Defence costs paid “inside the limit” come out of the same sum insured that pays the claim — every pound spent on lawyers reduces what is left for the settlement. Defence costs paid “outside the limit” are funded by the insurer in addition to the sum insured. The difference can be the difference between a policy that resolves a claim and one that runs out of money before the case ends.
What defence costs inside or outside the limit means in PI insurance
Professional indemnity policies are written to pay two things when a claim is notified: the damages or settlement owed to the claimant, and the legal and expert costs of defending or investigating the matter. How those defence costs are funded is one of the most important wording points in any UK PI policy, and it sits in the policy schedule under “limit of indemnity”, “costs and expenses” or a similarly-titled clause.
“Inside the limit” — sometimes written as “costs inclusive” or “costs within the limit” — means defence costs are paid from the limit of indemnity. If the policy is £500,000 each and every claim, and £180,000 is spent on lawyers and experts defending the matter, only £320,000 remains to pay the eventual settlement or judgment.
“Outside the limit” — sometimes “costs in addition” — means defence costs are paid by the insurer over and above the limit of indemnity. The £500,000 limit is preserved for the settlement, and the legal costs are funded separately.
********************
Request A - Decide whether each statement agrees with the text on defence costs, answering yes or no and quoting the deciding words: (i) With inside-the-limit cover, defence costs are paid from the limit of indemnity. (ii) "Costs in addition" is another name for inside-the-limit cover. (iii) The way defence costs are funded is set out in the policy schedule.
Request B - Rewrite everything in the text on defence costs from "What defence costs" down to "a similarly-titled clause.", substituting "third party" for "claimant".

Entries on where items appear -
********************
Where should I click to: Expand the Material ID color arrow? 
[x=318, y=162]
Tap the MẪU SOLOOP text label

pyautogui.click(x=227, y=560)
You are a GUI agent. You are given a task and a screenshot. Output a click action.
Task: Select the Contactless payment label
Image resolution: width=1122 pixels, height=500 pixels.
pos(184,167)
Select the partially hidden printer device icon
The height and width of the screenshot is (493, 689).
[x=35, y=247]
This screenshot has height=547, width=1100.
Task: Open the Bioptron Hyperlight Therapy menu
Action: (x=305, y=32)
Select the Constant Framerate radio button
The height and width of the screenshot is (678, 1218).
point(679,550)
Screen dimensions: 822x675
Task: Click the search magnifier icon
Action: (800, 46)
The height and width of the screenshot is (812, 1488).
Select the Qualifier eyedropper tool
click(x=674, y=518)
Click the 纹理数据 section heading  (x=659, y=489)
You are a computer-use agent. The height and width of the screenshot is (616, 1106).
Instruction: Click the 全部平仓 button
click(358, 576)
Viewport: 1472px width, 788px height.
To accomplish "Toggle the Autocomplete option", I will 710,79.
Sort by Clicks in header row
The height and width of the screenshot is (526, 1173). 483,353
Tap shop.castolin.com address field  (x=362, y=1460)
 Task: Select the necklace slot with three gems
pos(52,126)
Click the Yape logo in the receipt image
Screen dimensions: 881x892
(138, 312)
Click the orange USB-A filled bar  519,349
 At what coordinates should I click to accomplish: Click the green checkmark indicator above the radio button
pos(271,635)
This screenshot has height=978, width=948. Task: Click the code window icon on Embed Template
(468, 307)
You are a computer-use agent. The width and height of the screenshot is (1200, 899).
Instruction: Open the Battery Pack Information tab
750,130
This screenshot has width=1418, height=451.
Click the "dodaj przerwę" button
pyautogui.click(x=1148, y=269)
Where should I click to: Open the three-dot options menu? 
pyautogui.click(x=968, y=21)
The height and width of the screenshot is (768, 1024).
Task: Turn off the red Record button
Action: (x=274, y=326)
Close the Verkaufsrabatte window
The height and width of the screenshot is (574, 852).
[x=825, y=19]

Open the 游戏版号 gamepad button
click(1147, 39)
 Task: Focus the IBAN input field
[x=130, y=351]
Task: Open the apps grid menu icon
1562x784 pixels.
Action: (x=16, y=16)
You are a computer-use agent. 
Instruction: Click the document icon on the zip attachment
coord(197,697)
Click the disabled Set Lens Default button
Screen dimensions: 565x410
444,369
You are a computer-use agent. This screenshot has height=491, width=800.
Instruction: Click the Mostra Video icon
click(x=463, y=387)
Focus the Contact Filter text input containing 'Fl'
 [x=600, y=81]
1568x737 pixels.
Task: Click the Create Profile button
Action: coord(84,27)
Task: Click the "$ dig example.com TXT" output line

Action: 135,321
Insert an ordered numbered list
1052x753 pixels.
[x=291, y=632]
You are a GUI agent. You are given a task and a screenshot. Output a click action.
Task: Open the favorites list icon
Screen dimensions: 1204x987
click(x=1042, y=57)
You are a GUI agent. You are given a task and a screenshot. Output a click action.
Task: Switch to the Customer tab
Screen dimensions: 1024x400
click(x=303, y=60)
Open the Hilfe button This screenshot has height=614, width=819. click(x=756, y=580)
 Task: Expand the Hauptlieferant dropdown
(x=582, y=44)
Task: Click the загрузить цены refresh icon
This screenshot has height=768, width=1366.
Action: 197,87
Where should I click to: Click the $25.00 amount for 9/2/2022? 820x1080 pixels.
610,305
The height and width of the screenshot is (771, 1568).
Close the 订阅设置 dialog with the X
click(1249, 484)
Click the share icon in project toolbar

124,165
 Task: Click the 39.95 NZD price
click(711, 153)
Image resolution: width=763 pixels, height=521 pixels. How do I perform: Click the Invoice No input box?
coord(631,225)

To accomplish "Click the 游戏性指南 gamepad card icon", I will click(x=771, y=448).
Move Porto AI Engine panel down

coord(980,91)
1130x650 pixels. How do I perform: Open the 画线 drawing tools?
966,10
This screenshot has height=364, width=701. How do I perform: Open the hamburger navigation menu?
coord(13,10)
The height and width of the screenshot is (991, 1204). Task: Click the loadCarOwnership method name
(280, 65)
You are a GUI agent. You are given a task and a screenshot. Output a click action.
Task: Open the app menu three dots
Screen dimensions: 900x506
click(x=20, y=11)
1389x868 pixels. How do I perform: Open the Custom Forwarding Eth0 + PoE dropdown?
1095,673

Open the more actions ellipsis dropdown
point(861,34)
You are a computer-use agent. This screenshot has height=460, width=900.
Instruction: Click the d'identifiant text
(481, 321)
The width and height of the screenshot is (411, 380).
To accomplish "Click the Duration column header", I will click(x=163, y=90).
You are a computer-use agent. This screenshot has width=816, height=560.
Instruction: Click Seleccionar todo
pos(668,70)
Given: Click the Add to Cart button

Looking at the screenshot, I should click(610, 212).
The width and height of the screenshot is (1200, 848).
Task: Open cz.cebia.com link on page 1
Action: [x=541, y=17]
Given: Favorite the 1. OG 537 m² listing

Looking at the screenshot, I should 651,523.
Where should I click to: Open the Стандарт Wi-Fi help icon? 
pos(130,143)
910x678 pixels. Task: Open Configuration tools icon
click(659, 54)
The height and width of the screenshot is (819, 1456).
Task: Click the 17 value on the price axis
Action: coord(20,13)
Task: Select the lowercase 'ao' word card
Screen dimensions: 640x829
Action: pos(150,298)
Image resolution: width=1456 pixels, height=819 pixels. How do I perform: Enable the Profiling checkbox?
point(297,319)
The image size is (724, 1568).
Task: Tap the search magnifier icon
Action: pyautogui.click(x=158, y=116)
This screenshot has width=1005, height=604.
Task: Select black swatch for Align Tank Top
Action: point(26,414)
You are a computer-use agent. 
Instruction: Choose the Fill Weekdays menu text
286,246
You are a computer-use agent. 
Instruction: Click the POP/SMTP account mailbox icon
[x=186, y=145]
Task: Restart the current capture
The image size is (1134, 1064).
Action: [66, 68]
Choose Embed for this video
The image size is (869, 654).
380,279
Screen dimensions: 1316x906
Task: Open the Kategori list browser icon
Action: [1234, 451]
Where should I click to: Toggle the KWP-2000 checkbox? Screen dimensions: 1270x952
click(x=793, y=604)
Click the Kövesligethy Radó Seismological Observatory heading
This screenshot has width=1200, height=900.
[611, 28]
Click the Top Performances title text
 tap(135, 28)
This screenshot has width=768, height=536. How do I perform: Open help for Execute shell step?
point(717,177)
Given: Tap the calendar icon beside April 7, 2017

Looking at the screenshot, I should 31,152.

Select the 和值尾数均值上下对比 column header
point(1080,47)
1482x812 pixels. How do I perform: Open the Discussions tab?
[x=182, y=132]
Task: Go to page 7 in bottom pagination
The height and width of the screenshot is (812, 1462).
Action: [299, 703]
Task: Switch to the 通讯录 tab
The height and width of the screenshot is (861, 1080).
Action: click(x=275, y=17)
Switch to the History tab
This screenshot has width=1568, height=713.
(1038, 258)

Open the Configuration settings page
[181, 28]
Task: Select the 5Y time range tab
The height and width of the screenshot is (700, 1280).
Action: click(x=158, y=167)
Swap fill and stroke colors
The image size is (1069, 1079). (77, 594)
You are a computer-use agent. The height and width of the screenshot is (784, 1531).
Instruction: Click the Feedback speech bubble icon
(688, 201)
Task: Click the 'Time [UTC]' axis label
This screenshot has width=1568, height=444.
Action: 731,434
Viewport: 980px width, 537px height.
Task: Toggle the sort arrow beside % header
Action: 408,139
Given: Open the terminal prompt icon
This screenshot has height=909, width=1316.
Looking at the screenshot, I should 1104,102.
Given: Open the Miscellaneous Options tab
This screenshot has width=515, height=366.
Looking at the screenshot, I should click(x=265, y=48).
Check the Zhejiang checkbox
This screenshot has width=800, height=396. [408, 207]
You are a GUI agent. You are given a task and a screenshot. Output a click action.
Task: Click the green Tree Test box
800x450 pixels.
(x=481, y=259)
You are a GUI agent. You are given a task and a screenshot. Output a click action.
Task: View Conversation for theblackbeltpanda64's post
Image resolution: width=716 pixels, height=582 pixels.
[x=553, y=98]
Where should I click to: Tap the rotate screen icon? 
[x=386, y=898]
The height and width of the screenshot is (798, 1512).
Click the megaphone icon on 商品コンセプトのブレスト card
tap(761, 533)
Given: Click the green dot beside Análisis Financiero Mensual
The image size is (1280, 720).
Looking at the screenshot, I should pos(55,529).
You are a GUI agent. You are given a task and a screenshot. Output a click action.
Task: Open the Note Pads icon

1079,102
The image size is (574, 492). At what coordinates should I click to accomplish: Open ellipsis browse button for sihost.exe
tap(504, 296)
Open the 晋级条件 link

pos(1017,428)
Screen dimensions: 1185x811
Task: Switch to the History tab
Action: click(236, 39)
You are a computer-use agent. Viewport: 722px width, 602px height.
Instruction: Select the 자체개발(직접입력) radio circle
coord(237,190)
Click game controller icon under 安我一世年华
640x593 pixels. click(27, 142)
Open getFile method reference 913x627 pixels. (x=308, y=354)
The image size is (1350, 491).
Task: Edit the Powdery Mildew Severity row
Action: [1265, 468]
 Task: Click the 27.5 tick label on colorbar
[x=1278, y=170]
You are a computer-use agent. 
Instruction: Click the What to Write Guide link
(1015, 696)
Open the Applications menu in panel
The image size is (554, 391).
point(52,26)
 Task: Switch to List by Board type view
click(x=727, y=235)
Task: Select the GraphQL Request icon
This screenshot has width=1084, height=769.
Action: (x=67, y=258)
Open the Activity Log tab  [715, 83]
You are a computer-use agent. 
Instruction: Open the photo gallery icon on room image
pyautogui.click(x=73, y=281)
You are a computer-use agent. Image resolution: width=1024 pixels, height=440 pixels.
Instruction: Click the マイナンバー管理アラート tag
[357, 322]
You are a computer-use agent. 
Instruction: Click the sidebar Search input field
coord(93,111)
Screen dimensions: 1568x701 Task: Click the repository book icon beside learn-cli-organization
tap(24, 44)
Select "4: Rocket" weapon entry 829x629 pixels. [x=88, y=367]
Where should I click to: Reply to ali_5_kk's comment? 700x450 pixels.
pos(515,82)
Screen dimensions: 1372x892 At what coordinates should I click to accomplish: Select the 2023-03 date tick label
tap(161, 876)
********************
Written solution A -
(i) Yes: "means defence costs are paid from the limit of indemnity."
(ii) No: "“Outside the limit” — sometimes “costs in addition”"
(iii) Yes: "it sits in the policy schedule"

Written solution B -
What defence costs inside or outside the limit means in PI insurance
Professional indemnity policies are written to pay two things when a claim is notified: the damages or settlement owed to the third party, and the legal and expert costs of defending or investigating the matter. How those defence costs are funded is one of the most important wording points in any UK PI policy, and it sits in the policy schedule under “limit of indemnity”, “costs and expenses” or a similarly-titled clause.